SET TASK: Reproduce the items below character for character, beginning at the first line and stopping after the line that contains "Click the Yearly".
_ _ _
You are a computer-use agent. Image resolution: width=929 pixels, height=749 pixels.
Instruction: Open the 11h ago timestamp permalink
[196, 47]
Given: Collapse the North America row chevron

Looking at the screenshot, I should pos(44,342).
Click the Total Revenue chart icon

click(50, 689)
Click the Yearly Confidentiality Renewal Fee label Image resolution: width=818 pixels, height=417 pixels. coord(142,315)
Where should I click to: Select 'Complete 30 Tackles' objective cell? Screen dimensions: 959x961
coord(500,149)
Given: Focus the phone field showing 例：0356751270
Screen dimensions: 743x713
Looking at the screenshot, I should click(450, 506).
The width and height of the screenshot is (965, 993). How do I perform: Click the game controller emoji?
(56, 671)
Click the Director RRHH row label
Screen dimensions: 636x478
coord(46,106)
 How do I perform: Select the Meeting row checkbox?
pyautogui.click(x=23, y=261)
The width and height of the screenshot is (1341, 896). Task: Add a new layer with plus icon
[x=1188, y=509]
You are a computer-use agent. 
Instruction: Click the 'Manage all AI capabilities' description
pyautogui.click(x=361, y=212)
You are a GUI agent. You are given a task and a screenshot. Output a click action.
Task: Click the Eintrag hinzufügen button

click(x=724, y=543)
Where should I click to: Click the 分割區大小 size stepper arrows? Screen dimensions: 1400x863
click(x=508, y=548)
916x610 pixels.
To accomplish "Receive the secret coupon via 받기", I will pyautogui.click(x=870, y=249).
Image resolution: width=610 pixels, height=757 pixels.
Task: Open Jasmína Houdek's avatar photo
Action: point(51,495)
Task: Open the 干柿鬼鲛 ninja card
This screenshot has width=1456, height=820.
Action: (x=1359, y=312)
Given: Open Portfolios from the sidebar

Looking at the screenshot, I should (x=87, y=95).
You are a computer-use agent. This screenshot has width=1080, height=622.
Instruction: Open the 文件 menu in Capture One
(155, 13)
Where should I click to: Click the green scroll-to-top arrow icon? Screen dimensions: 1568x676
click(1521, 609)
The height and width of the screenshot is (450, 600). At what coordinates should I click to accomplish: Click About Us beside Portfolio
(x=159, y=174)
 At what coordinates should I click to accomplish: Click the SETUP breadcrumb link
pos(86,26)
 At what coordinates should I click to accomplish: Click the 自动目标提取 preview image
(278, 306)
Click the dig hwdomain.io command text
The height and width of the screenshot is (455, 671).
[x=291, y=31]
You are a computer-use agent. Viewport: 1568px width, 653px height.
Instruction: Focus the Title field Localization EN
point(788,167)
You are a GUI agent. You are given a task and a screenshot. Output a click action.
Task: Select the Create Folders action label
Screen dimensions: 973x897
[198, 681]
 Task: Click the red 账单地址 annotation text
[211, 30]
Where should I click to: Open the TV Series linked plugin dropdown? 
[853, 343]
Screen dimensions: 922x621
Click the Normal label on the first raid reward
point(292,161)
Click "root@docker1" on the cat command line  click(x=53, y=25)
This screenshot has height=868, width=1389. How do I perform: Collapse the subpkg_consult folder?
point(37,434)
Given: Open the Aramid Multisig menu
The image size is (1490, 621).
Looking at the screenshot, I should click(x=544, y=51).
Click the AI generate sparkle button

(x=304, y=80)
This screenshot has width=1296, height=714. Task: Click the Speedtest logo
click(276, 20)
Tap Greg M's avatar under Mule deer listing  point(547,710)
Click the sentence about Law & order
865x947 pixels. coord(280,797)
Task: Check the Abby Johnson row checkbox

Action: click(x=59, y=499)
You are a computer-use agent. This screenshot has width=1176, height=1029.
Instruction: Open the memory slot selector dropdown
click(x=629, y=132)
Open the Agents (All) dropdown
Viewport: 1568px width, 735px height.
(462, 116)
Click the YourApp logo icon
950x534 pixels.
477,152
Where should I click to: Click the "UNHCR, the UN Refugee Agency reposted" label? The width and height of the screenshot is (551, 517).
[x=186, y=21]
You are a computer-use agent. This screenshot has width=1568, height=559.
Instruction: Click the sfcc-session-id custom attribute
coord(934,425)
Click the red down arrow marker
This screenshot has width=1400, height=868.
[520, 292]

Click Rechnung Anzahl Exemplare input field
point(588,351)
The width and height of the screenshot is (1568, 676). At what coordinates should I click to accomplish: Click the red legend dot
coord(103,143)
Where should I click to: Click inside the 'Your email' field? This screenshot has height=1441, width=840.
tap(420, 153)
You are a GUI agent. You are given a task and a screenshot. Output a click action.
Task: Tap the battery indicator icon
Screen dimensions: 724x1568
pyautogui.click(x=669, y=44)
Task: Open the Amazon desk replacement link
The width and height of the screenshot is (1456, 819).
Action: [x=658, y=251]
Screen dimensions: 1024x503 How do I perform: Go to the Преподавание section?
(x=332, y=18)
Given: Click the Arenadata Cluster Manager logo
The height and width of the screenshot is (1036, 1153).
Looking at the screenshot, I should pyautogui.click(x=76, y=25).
_ _ _
TASK RESULT:
You are a computer-use agent. Image resolution: width=929 pixels, height=749 pixels.
Instruction: Open the 11h ago timestamp permalink
[196, 47]
Given: Collapse the North America row chevron

Looking at the screenshot, I should pos(44,342).
Click the Total Revenue chart icon

click(50, 689)
Click the Yearly Confidentiality Renewal Fee label Image resolution: width=818 pixels, height=417 pixels. coord(142,315)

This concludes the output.